What’s the Difference Between Coronavirus and Flu?

The new coronavirus and influenza (flu) are both contagious viruses that cause respiratory illnesses, and both diseases are spread worldwide. Both can cause a fever, cough, body aches, fatigue and sometimes vomiting and diarrhea, and both can result in pneumonia. But many differences exist, like transmission, medication, and treatment options.

Symptoms

COVID-19 symptoms may appear in as few as two days or as many as 14 days after exposure to the virus. The virus may cause respiratory symptoms such as:

COVID-19 Symptoms

The New York State Department of Health cautions anyone experiencing symptoms to call their healthcare provider before seeking treatment in person.

Click here to see our providers. 
 

Know the Facts

Separate fact from fiction and stay informed about COVID-19 to help prevent the spread of misinformation.

FACT 1: Disease doesn’t target specific races or ethnicities

COVID-19 does not target people of Asian descent more than any other race or ethnicity. Being of Asian descent does not increase the chance of getting or spreading COVID-19. 

FACT 2: You can reduce your risk of getting COVID-19

Reduce the spread of COVID-19 by washing your hands as frequently as possible with soap and water for at least 20 seconds, the CDC says. Avoid touching your eyes, nose, and mouth with unwashed hands; stay home from work when you are sick; and cover your cough or sneeze with a tissue, then throw the tissue in the trash.

FACT 3: COVID-19 symptoms can be flu-like?

The new coronavirus and influenza (flu) are both contagious viruses that cause respiratory illnesses, and both diseases are spread worldwide. Both can cause a fever, cough, body aches, fatigue and sometimes vomiting and diarrhea, and both can result in pneumonia. But there are many differences, like transmission, medication, and treatment options.

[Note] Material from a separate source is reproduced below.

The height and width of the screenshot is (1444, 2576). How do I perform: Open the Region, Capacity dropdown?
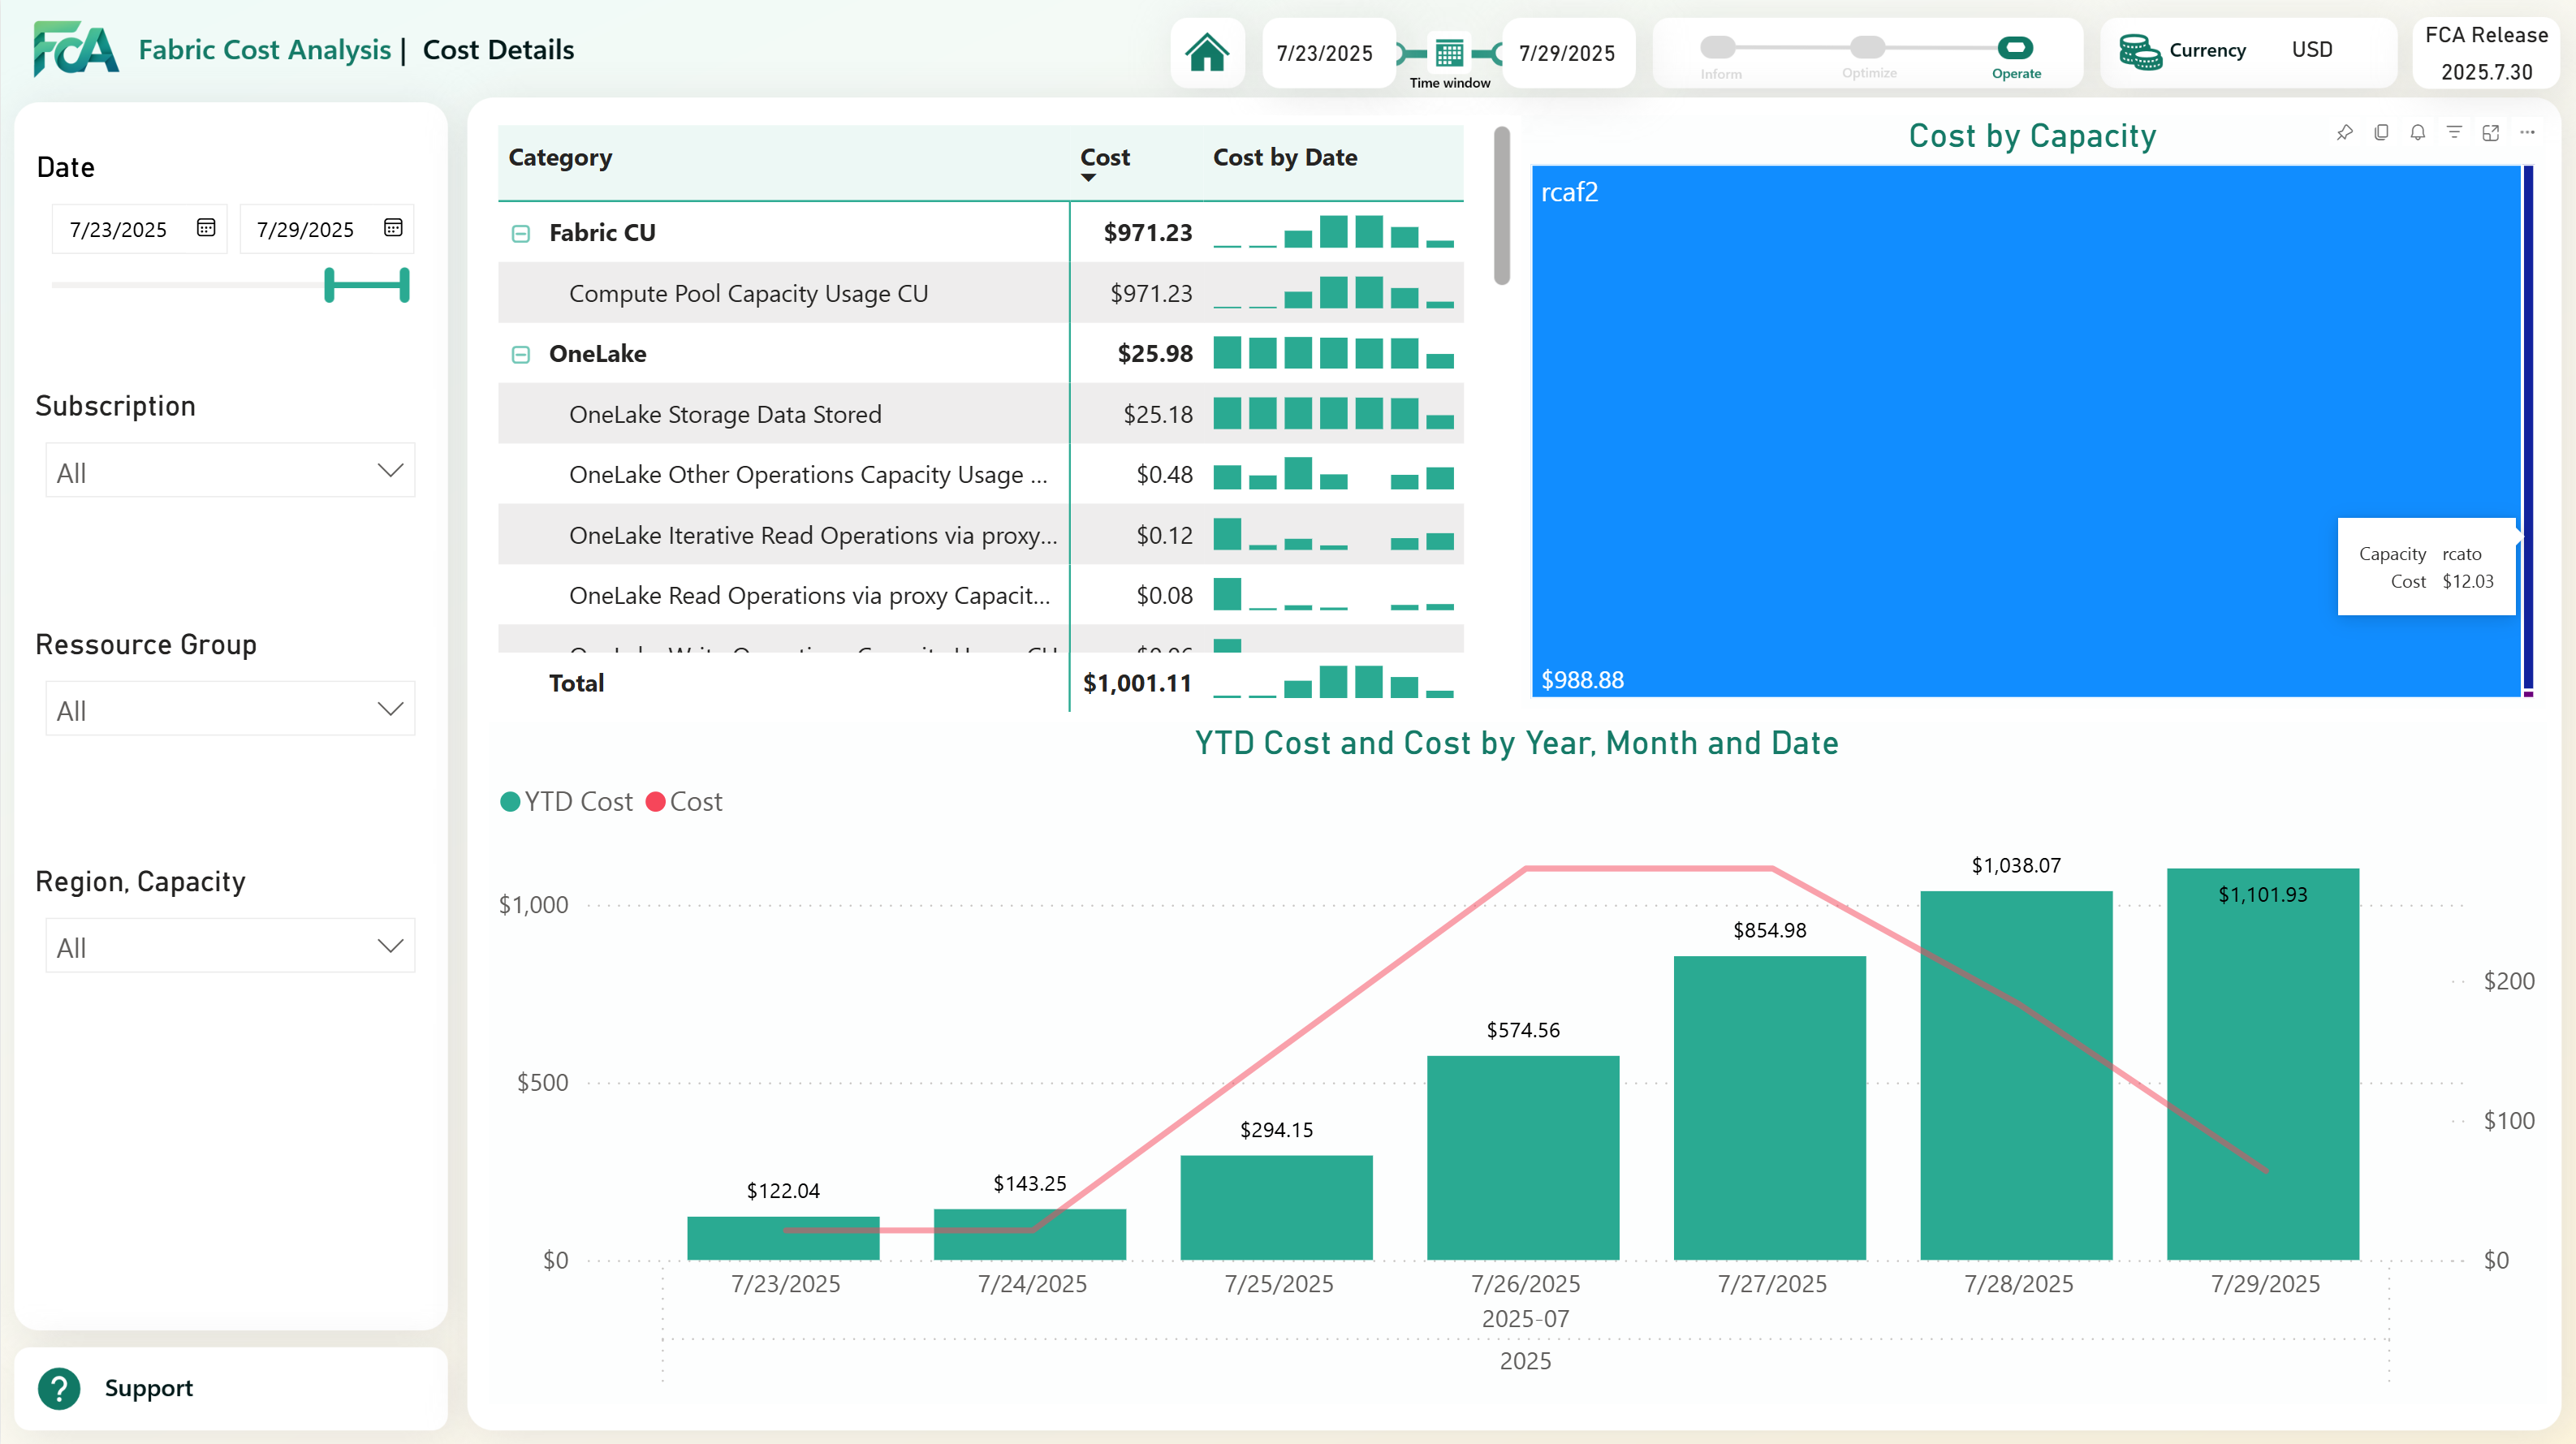(229, 945)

FACT 4: The virus will likely spread person-to-person through many communities

The CDC reports that everyone should prepare for the possibility that COVID-19 will spread to their community at some point. Person-to-person contact is the most likely way the virus spreads, through respiratory droplets produced when an infected person coughs or sneezes.

Prevention

  • Avoid touching your eyes, nose, and mouth with unwashed hands.
  • Avoid close contact with people who are sick.
  • Stay home when you are sick.
  • Cover your cough or sneeze with a tissue, then throw the tissue in the garbage.
  • Clean and disinfect frequently touched objects and surfaces.